Make It Work.

In the ongoing saga of creating the animations (and thus the essential core) of Safety Instructions I’ve hit the usual funny roadblocks you get while making games (or, really, anything). As is so often the case, I find my decisions about how to make the game being influenced by unexpected sources.

Since pixel animation is my current bête noire, that’s what’s been flexing its muscles as I try to make the best game I can manage. It’s been funny watching my choices about how the game ought to be sliding around based on my abilities to animate and otherwise actually represent the situations needed.

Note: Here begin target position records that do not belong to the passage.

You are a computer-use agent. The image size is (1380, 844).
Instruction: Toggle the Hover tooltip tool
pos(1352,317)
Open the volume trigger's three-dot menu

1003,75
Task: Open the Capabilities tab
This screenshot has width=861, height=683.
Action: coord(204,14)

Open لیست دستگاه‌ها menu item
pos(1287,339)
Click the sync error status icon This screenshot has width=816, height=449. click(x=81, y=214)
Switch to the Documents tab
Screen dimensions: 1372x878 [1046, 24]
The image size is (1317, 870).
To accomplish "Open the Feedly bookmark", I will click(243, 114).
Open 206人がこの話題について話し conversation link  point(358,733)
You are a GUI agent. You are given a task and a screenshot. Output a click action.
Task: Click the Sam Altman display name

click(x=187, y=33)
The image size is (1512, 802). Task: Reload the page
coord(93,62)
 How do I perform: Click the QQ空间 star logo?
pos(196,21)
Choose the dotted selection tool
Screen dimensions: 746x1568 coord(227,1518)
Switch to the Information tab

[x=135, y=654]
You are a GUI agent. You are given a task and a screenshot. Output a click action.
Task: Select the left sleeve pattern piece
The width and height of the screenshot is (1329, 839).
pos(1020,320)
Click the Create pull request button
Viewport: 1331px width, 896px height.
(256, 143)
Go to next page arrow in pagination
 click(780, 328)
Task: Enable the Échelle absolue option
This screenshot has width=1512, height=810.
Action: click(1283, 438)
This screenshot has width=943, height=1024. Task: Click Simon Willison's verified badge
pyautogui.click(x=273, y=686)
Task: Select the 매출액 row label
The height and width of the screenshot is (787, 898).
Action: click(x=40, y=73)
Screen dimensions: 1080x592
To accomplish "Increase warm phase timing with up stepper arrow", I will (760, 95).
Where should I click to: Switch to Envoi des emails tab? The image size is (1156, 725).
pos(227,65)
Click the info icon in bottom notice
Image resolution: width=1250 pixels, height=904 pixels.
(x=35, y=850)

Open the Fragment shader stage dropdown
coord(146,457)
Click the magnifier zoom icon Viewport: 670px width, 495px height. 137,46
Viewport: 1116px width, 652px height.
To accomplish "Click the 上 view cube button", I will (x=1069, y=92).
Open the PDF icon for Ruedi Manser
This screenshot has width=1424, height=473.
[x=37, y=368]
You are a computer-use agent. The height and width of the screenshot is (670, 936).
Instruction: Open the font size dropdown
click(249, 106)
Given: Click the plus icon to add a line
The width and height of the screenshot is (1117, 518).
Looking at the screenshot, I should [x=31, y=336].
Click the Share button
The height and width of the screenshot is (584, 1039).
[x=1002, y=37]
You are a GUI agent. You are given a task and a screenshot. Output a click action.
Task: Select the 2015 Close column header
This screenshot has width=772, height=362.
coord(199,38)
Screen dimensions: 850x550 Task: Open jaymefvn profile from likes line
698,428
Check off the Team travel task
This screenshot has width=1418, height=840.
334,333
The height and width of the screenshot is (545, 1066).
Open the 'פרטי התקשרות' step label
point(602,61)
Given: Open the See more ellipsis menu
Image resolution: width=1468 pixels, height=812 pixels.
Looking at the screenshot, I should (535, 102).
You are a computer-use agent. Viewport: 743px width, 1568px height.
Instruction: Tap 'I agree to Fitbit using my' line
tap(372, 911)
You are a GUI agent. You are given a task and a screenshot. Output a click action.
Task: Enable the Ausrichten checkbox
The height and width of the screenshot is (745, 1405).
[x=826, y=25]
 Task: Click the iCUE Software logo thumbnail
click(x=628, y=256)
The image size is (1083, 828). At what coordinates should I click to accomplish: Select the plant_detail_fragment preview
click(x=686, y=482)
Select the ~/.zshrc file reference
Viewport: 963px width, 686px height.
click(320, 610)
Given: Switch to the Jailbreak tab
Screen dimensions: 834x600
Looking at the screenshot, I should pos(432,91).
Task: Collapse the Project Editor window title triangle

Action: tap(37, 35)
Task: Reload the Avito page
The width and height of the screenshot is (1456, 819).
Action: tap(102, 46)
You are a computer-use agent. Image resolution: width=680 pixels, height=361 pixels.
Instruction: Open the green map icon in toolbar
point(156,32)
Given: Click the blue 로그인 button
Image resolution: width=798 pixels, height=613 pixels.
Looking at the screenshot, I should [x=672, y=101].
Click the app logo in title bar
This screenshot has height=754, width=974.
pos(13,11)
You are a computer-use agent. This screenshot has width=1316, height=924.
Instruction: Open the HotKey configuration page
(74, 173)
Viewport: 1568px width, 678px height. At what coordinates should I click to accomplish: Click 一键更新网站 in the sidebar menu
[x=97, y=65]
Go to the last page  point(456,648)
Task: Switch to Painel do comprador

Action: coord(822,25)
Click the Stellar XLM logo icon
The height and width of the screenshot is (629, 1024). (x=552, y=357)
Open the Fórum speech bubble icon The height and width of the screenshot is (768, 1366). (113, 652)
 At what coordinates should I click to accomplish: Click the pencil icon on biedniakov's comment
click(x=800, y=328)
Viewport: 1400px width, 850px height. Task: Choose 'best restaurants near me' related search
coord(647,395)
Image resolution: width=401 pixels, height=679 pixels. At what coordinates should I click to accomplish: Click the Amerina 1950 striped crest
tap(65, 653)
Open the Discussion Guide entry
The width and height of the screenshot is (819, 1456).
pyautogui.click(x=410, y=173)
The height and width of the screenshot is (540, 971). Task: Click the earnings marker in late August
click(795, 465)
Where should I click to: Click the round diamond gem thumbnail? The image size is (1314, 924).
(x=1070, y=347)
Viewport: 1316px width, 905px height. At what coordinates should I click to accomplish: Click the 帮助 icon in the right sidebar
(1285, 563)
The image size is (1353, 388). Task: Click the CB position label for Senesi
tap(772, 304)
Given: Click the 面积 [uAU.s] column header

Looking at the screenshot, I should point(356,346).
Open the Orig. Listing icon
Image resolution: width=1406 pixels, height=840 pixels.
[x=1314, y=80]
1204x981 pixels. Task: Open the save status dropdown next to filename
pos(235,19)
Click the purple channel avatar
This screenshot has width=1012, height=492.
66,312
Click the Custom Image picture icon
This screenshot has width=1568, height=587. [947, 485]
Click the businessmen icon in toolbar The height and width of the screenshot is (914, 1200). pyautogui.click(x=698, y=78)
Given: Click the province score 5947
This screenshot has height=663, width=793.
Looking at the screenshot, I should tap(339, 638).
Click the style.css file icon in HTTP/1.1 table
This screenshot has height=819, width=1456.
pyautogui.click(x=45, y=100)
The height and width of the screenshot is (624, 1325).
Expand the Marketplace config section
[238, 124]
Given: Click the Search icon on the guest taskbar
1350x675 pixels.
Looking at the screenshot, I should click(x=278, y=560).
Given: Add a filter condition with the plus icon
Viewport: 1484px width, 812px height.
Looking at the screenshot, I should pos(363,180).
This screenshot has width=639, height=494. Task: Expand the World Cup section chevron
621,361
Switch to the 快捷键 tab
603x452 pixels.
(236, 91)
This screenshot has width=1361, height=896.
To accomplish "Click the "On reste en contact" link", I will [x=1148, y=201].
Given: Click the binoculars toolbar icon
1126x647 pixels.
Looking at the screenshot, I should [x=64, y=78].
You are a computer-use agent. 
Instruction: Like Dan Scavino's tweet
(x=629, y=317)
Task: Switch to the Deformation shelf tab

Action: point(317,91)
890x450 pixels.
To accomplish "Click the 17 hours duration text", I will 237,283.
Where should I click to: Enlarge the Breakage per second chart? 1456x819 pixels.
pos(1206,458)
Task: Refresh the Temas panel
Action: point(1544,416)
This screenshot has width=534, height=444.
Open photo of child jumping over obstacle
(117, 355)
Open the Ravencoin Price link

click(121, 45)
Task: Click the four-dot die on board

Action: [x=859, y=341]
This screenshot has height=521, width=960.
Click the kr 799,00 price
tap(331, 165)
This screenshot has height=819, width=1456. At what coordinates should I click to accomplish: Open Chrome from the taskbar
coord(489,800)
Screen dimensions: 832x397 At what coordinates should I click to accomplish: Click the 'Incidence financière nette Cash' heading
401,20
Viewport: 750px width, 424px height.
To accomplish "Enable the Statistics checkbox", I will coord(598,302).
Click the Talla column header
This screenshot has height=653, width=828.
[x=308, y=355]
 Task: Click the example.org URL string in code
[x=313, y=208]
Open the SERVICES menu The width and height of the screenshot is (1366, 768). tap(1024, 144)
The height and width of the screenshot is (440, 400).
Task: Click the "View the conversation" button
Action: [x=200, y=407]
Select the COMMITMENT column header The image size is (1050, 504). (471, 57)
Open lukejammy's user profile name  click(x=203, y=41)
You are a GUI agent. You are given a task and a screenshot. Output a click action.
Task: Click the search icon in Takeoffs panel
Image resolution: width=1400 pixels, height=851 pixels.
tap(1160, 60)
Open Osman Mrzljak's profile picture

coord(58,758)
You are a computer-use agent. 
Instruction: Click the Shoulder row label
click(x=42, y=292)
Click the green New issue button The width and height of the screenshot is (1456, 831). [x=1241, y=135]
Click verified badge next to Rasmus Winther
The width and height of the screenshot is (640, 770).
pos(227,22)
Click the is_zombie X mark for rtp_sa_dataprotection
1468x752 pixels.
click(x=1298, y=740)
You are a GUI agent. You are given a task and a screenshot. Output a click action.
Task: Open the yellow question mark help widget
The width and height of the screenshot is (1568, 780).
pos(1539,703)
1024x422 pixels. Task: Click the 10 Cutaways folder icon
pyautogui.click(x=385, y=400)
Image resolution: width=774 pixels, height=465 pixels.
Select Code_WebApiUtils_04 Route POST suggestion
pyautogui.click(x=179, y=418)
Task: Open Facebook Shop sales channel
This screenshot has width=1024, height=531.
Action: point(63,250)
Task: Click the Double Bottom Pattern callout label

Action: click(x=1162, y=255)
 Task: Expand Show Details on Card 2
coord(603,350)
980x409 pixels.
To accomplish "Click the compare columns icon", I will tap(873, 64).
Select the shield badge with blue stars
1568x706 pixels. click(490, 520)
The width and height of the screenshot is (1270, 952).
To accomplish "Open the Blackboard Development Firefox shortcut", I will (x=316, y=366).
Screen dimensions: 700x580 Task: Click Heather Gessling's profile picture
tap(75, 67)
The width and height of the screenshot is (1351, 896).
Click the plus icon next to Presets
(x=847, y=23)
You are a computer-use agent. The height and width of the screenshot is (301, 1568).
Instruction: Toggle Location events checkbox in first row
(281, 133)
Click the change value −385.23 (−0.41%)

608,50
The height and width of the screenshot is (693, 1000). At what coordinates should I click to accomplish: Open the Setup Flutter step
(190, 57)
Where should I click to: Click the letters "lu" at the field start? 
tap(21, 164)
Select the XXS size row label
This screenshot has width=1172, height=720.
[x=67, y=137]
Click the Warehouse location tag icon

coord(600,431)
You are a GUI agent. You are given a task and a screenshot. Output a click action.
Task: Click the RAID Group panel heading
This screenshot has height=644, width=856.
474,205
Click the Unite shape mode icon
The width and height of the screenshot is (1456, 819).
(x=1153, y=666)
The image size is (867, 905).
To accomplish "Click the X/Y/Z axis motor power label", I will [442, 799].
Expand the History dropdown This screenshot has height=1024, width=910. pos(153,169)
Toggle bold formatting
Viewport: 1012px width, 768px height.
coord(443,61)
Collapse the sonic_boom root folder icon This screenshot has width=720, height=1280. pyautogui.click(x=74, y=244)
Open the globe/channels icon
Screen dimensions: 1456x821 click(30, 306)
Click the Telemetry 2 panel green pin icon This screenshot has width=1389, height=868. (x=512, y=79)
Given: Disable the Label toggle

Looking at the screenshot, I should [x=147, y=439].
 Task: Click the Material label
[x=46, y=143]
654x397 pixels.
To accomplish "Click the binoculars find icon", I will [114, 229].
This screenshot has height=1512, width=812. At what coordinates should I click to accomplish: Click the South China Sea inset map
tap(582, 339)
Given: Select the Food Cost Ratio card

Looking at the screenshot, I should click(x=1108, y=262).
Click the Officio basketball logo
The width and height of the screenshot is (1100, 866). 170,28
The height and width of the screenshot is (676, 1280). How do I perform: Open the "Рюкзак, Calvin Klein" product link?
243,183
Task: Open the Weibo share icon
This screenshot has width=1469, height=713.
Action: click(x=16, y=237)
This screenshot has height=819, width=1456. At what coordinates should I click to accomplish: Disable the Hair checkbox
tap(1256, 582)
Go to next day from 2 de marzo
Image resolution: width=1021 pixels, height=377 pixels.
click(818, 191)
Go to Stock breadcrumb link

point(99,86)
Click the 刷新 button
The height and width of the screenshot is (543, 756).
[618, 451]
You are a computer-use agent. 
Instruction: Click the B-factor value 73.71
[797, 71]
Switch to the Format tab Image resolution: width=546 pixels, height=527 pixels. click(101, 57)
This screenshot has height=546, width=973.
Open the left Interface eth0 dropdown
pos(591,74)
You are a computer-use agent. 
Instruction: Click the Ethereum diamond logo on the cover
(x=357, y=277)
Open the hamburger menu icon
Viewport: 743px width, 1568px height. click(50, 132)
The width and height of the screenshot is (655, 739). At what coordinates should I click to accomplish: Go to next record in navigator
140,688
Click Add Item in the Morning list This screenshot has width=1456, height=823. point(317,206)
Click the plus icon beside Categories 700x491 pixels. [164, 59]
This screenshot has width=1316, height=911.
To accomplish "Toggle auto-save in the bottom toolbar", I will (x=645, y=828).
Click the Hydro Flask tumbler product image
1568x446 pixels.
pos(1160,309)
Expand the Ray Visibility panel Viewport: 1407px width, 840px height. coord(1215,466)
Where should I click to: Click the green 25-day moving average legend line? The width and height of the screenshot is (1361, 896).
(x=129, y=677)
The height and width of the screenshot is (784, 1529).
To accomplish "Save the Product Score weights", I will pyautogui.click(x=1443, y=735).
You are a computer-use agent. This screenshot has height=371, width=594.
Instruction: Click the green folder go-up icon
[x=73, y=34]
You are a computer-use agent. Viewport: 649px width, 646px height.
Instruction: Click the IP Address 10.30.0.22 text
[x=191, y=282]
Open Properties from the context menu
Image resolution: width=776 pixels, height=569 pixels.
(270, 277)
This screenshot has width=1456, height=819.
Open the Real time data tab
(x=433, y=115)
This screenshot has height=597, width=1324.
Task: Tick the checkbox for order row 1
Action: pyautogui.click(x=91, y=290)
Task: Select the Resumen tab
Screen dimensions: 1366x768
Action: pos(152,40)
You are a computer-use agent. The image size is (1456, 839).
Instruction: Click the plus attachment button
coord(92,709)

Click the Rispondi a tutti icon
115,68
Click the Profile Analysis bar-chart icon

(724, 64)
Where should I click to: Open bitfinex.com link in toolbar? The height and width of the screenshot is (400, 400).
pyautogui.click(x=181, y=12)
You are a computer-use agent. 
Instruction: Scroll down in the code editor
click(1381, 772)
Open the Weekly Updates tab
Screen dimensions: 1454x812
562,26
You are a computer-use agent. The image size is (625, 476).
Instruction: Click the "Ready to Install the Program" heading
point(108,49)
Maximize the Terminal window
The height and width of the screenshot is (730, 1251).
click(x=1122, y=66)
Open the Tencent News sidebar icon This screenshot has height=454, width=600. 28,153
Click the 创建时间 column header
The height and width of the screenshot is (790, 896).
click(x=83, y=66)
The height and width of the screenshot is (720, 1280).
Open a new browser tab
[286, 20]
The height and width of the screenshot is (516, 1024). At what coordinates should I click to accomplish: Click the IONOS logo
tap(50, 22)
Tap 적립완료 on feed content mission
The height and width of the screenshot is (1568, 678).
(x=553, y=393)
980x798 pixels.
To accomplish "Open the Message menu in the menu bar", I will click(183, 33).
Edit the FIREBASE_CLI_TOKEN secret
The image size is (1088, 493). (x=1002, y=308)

And so, for instance, I originally had a sequence in the game in which you’re trying to climb into a flotation raft thing with other passengers, because you’re floating in the sea with your life-jacket. For any given sequence I need a “success story” and a “failure story”. Success was easy – just animate a little guy clambering into a nice orange life raft.

Failure was another story – in failure the little dude needs to die, and I was struggling to come up with how. Originally I’d figured he could just drown, but then I realised he had on a life jacket, so drowning was not likely. Rilla suggested he could puncture his jacket on a sharp object on the boat, but representing something “sharp” in a 50×50 pixel image is basically impossible. Big, blunt pixels. Then we speculated he could get hit over the head by a passenger with an oar – but why would they do that to him, and why only in the failure state, which is meant to be more about “inaction” or screwing up personally.

Eventually I settled on the idea that he would try to climb in, but in doing so would tip the boat up and over. But then, again, what would happen? He wouldn’t drown – lifejacket. So I figured the boat would flip over and hit him on the head, either killing him directly or knocking him unconscious and under the water to drown. Fine, problem solved. A long way from the original idea, really, but something.

Then I realised there was no way in sweet hell I would be able to reasonably animate an entire life raft flipping over, spilling its passengers and so forth into the sea and then hitting someone on the head. I mean, I could have if I wanted to spend days on it, but you have to have limits. So I just cut the whole sequence.

And that’s been the story the whole time. My particular abilities (or lack therein) with pixel animation have had a huge influence on how the game has actually been designed. Game design and development is, after all, like a bunch of questions you end up asking yourself on behalf of the game. What happens when X? If you don’t have an answer, then X can’t really happen. And if you only have a partial answer, or some kind of aesthetic or other hack, then X will have to be different from the way you imagined it. Still, when you’re done, no one really knows about this long process of satisficing, they more or less assume the game just is the way it’s meant to be, unless it has horrible gaping flaws.

As a host said in Masterchef Australia the other day, “no one knows you failed”, they just eat the dish you served because it’s the one that really exists.